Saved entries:

----------------

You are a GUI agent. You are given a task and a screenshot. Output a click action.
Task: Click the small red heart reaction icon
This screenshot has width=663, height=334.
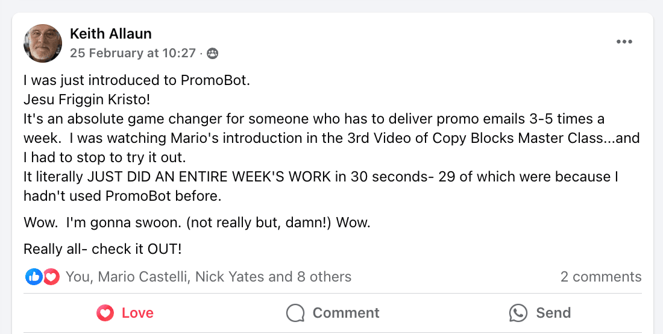coord(52,277)
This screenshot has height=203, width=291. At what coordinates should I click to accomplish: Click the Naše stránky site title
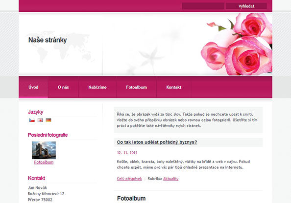[48, 40]
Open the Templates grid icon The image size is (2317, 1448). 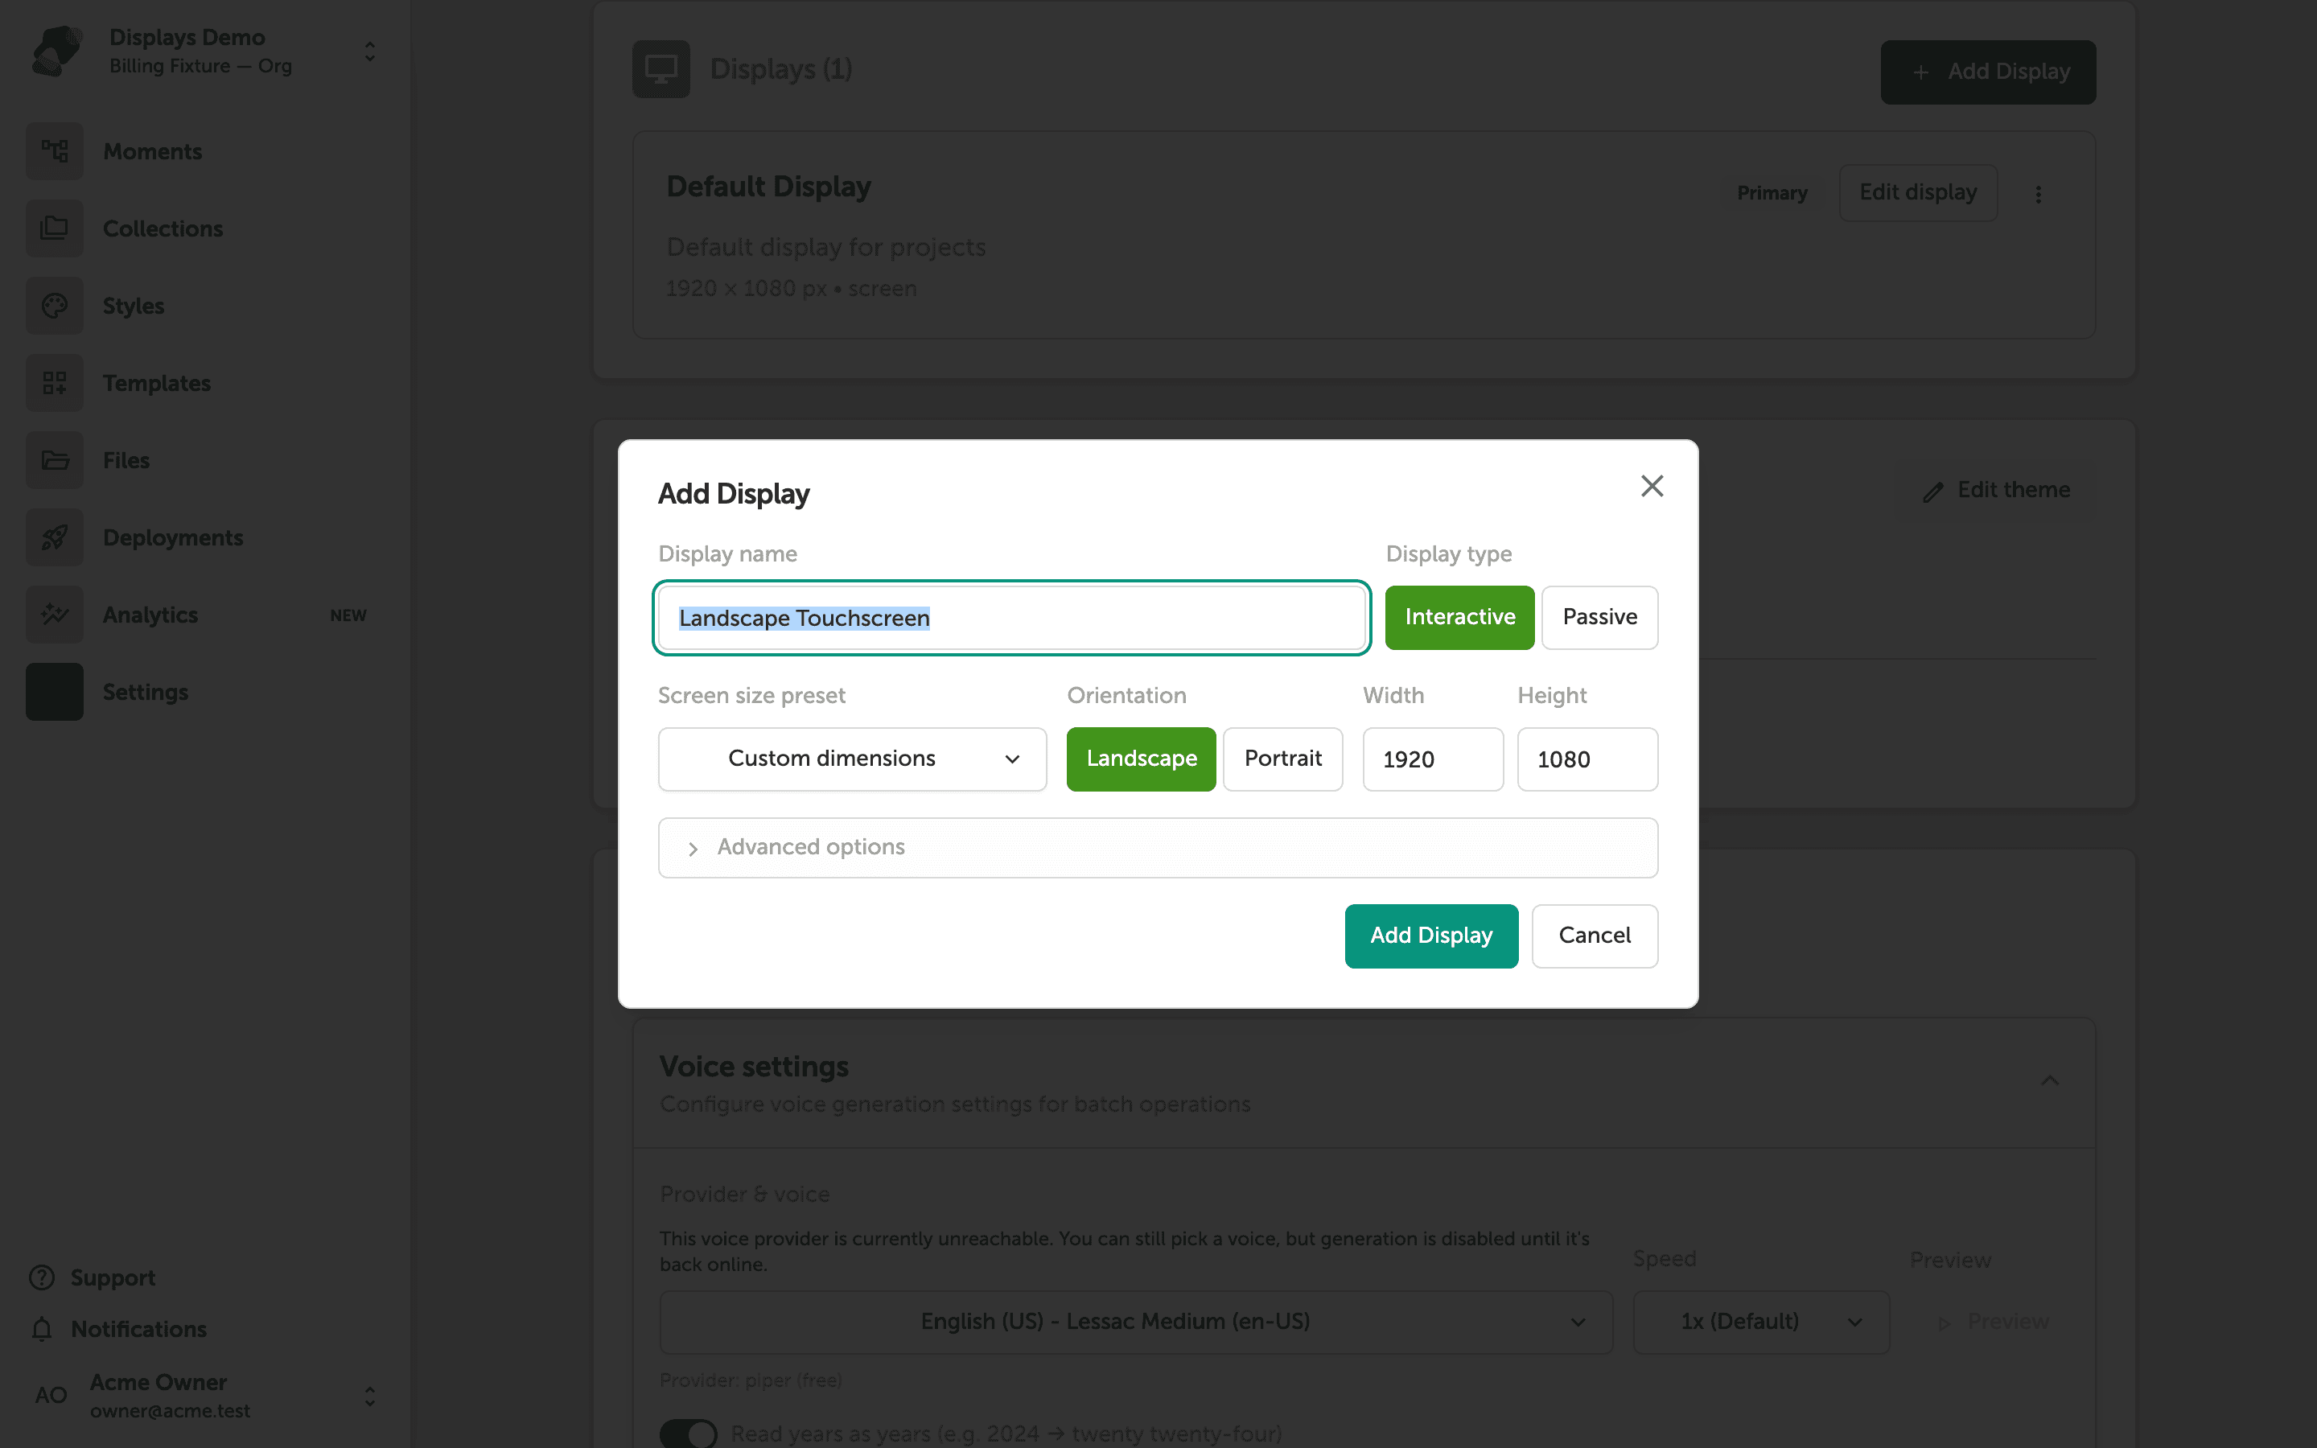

----------------

* _Exercise aim_: The task calls for all records to be set down precisely, excluding any images.

* _Reply_:
You are a GUI agent. You are given a task and a screenshot. Output a click action.
Task: Click the small red heart reaction icon
This screenshot has width=663, height=334.
coord(52,277)
This screenshot has height=203, width=291. At what coordinates should I click to accomplish: Click the Naše stránky site title
[48, 40]
Open the Templates grid icon The image size is (2317, 1448). 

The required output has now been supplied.